Only the lines from the one containing "Task: Go to step 3 box" through the end of the data belong in the answer; reproduce them exactly.

━━━━━━━━━━

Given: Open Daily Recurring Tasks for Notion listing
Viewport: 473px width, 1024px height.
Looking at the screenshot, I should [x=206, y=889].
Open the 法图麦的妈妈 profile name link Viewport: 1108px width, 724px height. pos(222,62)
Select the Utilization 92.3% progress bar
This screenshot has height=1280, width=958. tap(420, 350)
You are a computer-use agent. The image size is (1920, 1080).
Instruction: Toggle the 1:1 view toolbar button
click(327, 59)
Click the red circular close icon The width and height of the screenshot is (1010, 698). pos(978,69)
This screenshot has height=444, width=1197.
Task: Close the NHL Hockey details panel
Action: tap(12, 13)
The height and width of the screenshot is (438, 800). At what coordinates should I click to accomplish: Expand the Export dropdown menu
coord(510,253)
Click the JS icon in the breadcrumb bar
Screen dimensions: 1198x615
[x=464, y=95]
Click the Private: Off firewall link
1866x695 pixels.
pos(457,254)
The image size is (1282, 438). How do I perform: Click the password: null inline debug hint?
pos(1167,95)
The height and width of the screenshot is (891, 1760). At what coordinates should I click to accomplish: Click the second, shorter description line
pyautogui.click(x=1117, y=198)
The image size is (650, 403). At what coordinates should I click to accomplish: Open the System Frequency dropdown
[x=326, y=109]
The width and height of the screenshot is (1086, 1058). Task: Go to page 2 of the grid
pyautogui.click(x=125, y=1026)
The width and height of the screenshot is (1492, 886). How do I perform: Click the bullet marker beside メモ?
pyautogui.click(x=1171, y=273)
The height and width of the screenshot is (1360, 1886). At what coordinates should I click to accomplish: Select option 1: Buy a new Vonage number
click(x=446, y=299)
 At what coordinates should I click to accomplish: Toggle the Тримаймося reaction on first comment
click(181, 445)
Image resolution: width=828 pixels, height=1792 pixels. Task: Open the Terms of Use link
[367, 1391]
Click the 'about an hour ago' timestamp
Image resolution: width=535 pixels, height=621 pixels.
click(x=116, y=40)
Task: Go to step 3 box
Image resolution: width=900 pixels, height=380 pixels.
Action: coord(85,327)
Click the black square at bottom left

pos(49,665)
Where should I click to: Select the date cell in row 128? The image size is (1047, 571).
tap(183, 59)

━━━━━━━━━━

* **Completed exercise**
Task: Go to step 3 box
Image resolution: width=900 pixels, height=380 pixels.
Action: coord(85,327)
Click the black square at bottom left

pos(49,665)
Where should I click to: Select the date cell in row 128? The image size is (1047, 571).
tap(183, 59)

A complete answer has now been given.